All of the records listed below should be retyped exactly.

● **Listed records**:

┄┄┄┄┄┄┄┄┄┄

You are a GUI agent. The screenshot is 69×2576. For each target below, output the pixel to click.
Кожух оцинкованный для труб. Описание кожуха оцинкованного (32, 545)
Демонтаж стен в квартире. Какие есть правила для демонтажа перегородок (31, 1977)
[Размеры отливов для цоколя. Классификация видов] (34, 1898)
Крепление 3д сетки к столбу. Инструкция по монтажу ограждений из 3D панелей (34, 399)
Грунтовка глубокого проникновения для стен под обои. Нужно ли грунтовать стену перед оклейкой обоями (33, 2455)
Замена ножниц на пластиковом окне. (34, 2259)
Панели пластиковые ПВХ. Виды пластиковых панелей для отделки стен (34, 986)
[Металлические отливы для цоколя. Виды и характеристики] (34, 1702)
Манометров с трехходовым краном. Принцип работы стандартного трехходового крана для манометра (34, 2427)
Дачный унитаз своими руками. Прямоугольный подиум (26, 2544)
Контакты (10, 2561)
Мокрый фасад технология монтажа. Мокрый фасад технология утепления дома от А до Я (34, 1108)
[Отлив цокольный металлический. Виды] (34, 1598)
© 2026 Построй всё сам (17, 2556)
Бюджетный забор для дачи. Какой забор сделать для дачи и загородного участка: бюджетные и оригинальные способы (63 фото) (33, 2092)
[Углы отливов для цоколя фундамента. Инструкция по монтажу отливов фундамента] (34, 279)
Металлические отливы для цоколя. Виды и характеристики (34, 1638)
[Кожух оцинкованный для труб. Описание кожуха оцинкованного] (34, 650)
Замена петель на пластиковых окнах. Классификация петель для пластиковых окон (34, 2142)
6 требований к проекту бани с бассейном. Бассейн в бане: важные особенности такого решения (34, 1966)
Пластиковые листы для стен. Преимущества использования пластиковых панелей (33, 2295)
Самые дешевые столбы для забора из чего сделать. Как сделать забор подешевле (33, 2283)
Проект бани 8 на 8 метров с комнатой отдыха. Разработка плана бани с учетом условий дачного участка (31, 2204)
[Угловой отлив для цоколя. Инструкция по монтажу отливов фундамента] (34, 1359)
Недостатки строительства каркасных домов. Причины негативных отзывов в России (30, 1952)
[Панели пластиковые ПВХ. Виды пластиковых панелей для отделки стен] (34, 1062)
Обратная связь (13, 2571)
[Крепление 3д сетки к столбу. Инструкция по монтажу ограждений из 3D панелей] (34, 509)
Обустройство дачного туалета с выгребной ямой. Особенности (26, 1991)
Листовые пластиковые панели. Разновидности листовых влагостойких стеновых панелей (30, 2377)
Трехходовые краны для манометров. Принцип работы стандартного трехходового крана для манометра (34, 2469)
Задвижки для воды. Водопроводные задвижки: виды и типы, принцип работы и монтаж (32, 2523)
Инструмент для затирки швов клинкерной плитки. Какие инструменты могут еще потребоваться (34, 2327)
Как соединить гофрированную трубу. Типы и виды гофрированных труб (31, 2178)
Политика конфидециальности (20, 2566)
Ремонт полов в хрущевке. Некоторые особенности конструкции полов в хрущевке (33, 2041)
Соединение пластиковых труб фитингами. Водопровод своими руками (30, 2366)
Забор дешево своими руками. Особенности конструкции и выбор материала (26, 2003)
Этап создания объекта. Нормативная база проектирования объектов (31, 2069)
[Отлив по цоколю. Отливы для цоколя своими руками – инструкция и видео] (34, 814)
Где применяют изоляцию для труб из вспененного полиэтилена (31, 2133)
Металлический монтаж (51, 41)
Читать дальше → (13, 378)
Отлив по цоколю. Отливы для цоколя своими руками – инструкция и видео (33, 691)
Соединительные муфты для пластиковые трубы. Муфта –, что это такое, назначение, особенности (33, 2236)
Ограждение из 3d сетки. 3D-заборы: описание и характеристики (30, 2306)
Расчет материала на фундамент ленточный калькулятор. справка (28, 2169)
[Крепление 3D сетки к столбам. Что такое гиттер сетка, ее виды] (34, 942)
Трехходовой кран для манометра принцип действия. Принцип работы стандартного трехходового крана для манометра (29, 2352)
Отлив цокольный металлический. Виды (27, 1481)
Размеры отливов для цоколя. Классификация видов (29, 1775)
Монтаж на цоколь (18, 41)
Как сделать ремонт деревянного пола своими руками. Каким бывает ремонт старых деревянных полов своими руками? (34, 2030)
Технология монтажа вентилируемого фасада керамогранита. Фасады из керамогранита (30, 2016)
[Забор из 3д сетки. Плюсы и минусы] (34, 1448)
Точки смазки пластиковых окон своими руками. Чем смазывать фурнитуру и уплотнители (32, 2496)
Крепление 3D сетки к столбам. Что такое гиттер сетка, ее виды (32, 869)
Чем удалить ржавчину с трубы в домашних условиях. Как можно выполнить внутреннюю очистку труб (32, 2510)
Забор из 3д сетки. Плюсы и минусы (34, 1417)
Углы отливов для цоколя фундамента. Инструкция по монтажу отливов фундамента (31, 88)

┄┄┄┄┄┄┄┄┄┄

● **Exercise answer**:
You are a GUI agent. The screenshot is 69×2576. For each target below, output the pixel to click.
Кожух оцинкованный для труб. Описание кожуха оцинкованного (32, 545)
Демонтаж стен в квартире. Какие есть правила для демонтажа перегородок (31, 1977)
[Размеры отливов для цоколя. Классификация видов] (34, 1898)
Крепление 3д сетки к столбу. Инструкция по монтажу ограждений из 3D панелей (34, 399)
Грунтовка глубокого проникновения для стен под обои. Нужно ли грунтовать стену перед оклейкой обоями (33, 2455)
Замена ножниц на пластиковом окне. (34, 2259)
Панели пластиковые ПВХ. Виды пластиковых панелей для отделки стен (34, 986)
[Металлические отливы для цоколя. Виды и характеристики] (34, 1702)
Манометров с трехходовым краном. Принцип работы стандартного трехходового крана для манометра (34, 2427)
Дачный унитаз своими руками. Прямоугольный подиум (26, 2544)
Контакты (10, 2561)
Мокрый фасад технология монтажа. Мокрый фасад технология утепления дома от А до Я (34, 1108)
[Отлив цокольный металлический. Виды] (34, 1598)
© 2026 Построй всё сам (17, 2556)
Бюджетный забор для дачи. Какой забор сделать для дачи и загородного участка: бюджетные и оригинальные способы (63 фото) (33, 2092)
[Углы отливов для цоколя фундамента. Инструкция по монтажу отливов фундамента] (34, 279)
Металлические отливы для цоколя. Виды и характеристики (34, 1638)
[Кожух оцинкованный для труб. Описание кожуха оцинкованного] (34, 650)
Замена петель на пластиковых окнах. Классификация петель для пластиковых окон (34, 2142)
6 требований к проекту бани с бассейном. Бассейн в бане: важные особенности такого решения (34, 1966)
Пластиковые листы для стен. Преимущества использования пластиковых панелей (33, 2295)
Самые дешевые столбы для забора из чего сделать. Как сделать забор подешевле (33, 2283)
Проект бани 8 на 8 метров с комнатой отдыха. Разработка плана бани с учетом условий дачного участка (31, 2204)
[Угловой отлив для цоколя. Инструкция по монтажу отливов фундамента] (34, 1359)
Недостатки строительства каркасных домов. Причины негативных отзывов в России (30, 1952)
[Панели пластиковые ПВХ. Виды пластиковых панелей для отделки стен] (34, 1062)
Обратная связь (13, 2571)
[Крепление 3д сетки к столбу. Инструкция по монтажу ограждений из 3D панелей] (34, 509)
Обустройство дачного туалета с выгребной ямой. Особенности (26, 1991)
Листовые пластиковые панели. Разновидности листовых влагостойких стеновых панелей (30, 2377)
Трехходовые краны для манометров. Принцип работы стандартного трехходового крана для манометра (34, 2469)
Задвижки для воды. Водопроводные задвижки: виды и типы, принцип работы и монтаж (32, 2523)
Инструмент для затирки швов клинкерной плитки. Какие инструменты могут еще потребоваться (34, 2327)
Как соединить гофрированную трубу. Типы и виды гофрированных труб (31, 2178)
Политика конфидециальности (20, 2566)
Ремонт полов в хрущевке. Некоторые особенности конструкции полов в хрущевке (33, 2041)
Соединение пластиковых труб фитингами. Водопровод своими руками (30, 2366)
Забор дешево своими руками. Особенности конструкции и выбор материала (26, 2003)
Этап создания объекта. Нормативная база проектирования объектов (31, 2069)
[Отлив по цоколю. Отливы для цоколя своими руками – инструкция и видео] (34, 814)
Где применяют изоляцию для труб из вспененного полиэтилена (31, 2133)
Металлический монтаж (51, 41)
Читать дальше → (13, 378)
Отлив по цоколю. Отливы для цоколя своими руками – инструкция и видео (33, 691)
Соединительные муфты для пластиковые трубы. Муфта –, что это такое, назначение, особенности (33, 2236)
Ограждение из 3d сетки. 3D-заборы: описание и характеристики (30, 2306)
Расчет материала на фундамент ленточный калькулятор. справка (28, 2169)
[Крепление 3D сетки к столбам. Что такое гиттер сетка, ее виды] (34, 942)
Трехходовой кран для манометра принцип действия. Принцип работы стандартного трехходового крана для манометра (29, 2352)
Отлив цокольный металлический. Виды (27, 1481)
Размеры отливов для цоколя. Классификация видов (29, 1775)
Монтаж на цоколь (18, 41)
Как сделать ремонт деревянного пола своими руками. Каким бывает ремонт старых деревянных полов своими руками? (34, 2030)
Технология монтажа вентилируемого фасада керамогранита. Фасады из керамогранита (30, 2016)
[Забор из 3д сетки. Плюсы и минусы] (34, 1448)
Точки смазки пластиковых окон своими руками. Чем смазывать фурнитуру и уплотнители (32, 2496)
Крепление 3D сетки к столбам. Что такое гиттер сетка, ее виды (32, 869)
Чем удалить ржавчину с трубы в домашних условиях. Как можно выполнить внутреннюю очистку труб (32, 2510)
Забор из 3д сетки. Плюсы и минусы (34, 1417)
Углы отливов для цоколя фундамента. Инструкция по монтажу отливов фундамента (31, 88)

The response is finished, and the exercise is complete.